Samsung didn't change much this year in the Galaxy S7. If you've used a GS6, it's pretty much the same. The sensor is reasonably accurate, but a little on the slow side. It also takes a long time to learn prints compared to the Nexus phones and G5. HTC's front-facing sensor is actually much nicer than Samsung's this generation. It's faster, recognizes prints in almost any orientation, and can wake the phone up with a quick tap as opposed to pressing a physical button. The OnePlus 2 is way behind the other front-facing sensors in terms of speed and accuracy. The button also has general sensitivity issues. I like that all three of these phones have separate power buttons in case I just want to see the lock screen notifications.

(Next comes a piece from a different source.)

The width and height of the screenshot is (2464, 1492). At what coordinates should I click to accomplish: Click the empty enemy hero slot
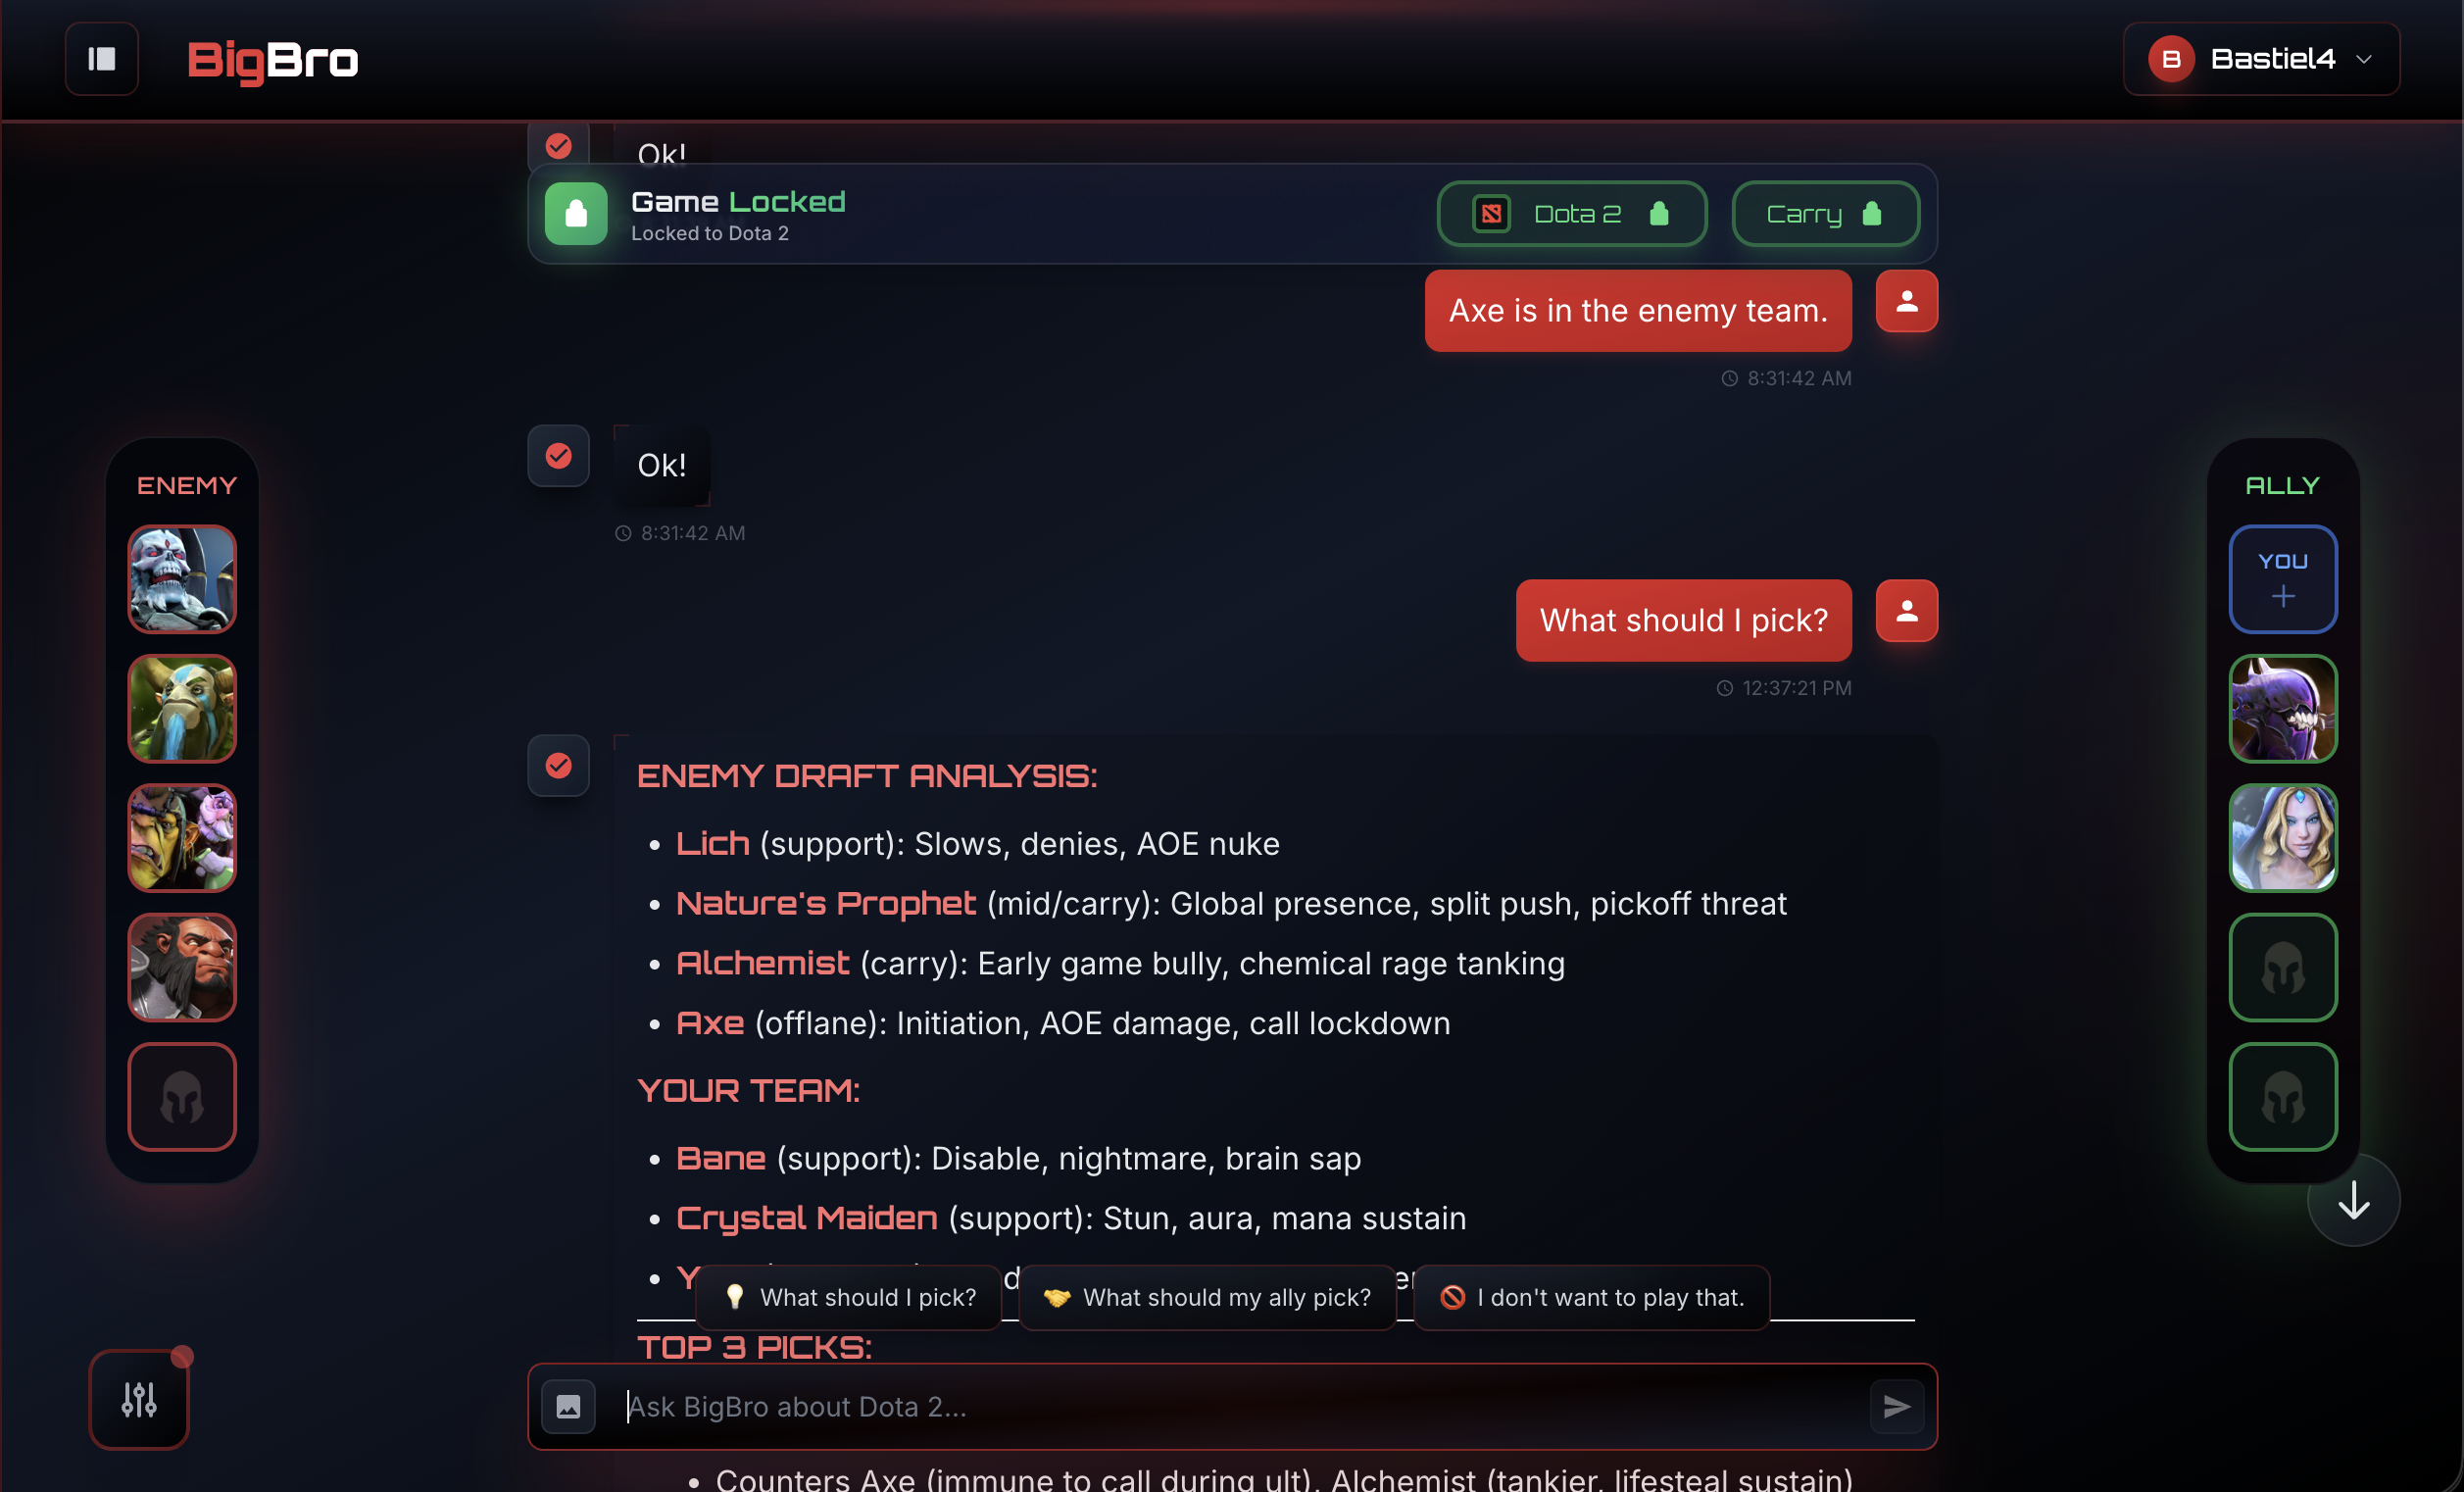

From my time with the Sony Xperia Z5, I was not terribly impressed with the accuracy (I used the Compact and Premium for a few weeks). It would sometimes take two or three attempts to get the phone to read correctly. It also took just a beat too long for the sensor to read after pressing the power button to wake up. This is admittedly hard to get right, but sometimes the Z5 just doesn't read at all. There are issues here. Frankly, the much cheaper Nextbit Robin has a better side-mounted sensor. The button is recessed and not as easy to press, but the sensor is accurate and won't blast out a failed read the instant you wake the phone up to glance at your notifications.
We have thankfully moved past the era of swipe-based fingerprint scanners like the one used in the Galaxy S5. Everything is a tap sensor like the iPhone debuted back in 2013. There are three different locations you might find the sensor on Android phones -- on the front below the screen, on the back under the camera module, and on the right edge.
Each location has its own charm, but some make more sense than others, in my opinion. You also have to take into account where the power button is. Did the OEM build the sensor into the power button or not? You're going to unlock your phone dozens of times per day, so this is the sort of thing you should think about when choosing a phone.
Samsung is probably the first OEM that comes to mind when you ponder the front-facing fingerprint sensor. It's built-into the clicky home button on all of its phones (Galaxy S7, Note 5, etc.). It's not always the most comfortable spot for a sensor. It's not a natural place for your finger to rest when you pick up the phone, but you'll probably be able to manage well enough. HTC and OnePlus also place a sensor here, although theirs are capacitive home buttons. Including the sensor in the home button is the primary benefit because you can wake up and unlock the phone in one tap, but there's also a dedicated power button elsewhere.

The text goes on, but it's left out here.